DOCUMENT EXTRACT:
○ ○ ○
Secrets of the Temple Mount

Although visiting the Temple Mount is not always a pleasant experience these days, it is still worth the attempt. We have had good feedback from visitors who have used our guidebook to find things which otherwise they would have missed. One of the little known secrets described in our book (which can be purchased here) is a small window near the northwest corner of the Temple Mount. Despite its apparent insignificance, it has a large story to tell.

The “Window of John of Gischala”

While walking on the Temple Mount platform, this opening, covered with a protective grille, can be found low down on the left-hand side, just before one reaches the northernmost gate in the Western Wall, the Bab el-Ghawanima Gate.

The “Window of John of Gischala” is located to the left (south) of the Bab el-Ghawanima gate at the northwest corner of the Temple Mount. Photo: © Leen Ritmeyer

This window was already noticed by Charles Warren in the 1860s. On the inside is a little room where this opening, flanked by two pilasters, which appear to be late Herodian in style, can be seen. From here, in the Second Temple period, one could have entered the Rock-hewn Aqueduct, which can now be seen at the end of the Western Wall Tunnel.
○ ○ ○
REQUIRED ACTION: Reproduce the Temple Mount passage word for word, from "Although visiting the" down to "story to tell.".

SUPPLIED MATERIAL:
○ ○ ○
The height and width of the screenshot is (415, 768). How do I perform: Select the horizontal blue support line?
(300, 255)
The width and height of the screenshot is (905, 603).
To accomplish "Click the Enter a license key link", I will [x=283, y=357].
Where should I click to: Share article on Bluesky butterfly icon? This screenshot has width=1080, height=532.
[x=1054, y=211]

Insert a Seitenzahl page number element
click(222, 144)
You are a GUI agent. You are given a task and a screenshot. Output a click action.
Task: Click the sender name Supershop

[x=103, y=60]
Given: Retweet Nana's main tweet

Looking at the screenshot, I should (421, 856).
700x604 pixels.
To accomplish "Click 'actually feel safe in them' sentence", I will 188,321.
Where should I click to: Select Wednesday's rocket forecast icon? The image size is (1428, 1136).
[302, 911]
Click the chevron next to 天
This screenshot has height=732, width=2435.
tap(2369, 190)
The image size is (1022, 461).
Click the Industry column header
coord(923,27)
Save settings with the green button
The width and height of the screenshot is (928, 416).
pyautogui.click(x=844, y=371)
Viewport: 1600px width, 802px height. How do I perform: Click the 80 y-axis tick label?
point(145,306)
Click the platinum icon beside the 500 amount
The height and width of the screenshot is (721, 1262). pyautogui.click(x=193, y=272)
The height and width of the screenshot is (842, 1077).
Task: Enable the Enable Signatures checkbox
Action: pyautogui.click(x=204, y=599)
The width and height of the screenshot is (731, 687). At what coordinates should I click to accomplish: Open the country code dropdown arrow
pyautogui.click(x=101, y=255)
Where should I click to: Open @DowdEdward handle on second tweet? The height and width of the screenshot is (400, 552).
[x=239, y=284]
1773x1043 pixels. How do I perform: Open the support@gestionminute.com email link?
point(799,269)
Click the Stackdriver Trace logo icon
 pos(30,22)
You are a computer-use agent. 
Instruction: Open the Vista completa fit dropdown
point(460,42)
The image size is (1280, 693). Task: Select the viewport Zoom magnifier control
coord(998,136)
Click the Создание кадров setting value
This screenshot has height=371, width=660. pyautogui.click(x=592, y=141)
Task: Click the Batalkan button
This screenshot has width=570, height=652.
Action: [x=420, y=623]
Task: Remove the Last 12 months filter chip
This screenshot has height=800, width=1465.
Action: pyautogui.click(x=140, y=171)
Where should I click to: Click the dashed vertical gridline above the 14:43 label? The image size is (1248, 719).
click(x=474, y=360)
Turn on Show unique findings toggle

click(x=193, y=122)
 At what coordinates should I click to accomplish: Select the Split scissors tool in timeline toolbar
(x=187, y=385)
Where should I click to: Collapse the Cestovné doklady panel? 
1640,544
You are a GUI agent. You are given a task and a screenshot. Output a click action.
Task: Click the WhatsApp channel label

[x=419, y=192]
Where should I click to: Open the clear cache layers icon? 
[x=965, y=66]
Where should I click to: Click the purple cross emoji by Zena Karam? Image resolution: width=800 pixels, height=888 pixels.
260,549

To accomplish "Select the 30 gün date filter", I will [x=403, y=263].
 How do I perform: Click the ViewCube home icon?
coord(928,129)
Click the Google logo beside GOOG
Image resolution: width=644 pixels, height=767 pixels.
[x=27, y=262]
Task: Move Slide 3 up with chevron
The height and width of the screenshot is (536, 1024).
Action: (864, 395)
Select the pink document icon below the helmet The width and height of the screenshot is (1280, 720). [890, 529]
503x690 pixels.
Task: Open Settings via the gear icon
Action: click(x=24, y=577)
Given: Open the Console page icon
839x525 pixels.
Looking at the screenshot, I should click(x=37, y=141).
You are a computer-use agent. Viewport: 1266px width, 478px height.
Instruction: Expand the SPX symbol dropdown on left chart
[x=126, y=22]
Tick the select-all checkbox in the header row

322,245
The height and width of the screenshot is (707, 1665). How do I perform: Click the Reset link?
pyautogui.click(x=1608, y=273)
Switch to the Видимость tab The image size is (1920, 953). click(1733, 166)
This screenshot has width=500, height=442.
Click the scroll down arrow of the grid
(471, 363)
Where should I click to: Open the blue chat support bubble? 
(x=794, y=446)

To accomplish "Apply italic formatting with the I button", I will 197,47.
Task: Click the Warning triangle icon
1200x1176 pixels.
○ ○ ○
WRITTEN ANSWER:
Although visiting the Temple Mount is not always a pleasant experience these days, it is still worth the attempt. We have had good feedback from visitors who have used our guidebook to find things which otherwise they would have missed. One of the little known secrets described in our book (which can be purchased here) is a small window near the northwest corner of the Temple Mount. Despite its apparent insignificance, it has a large story to tell.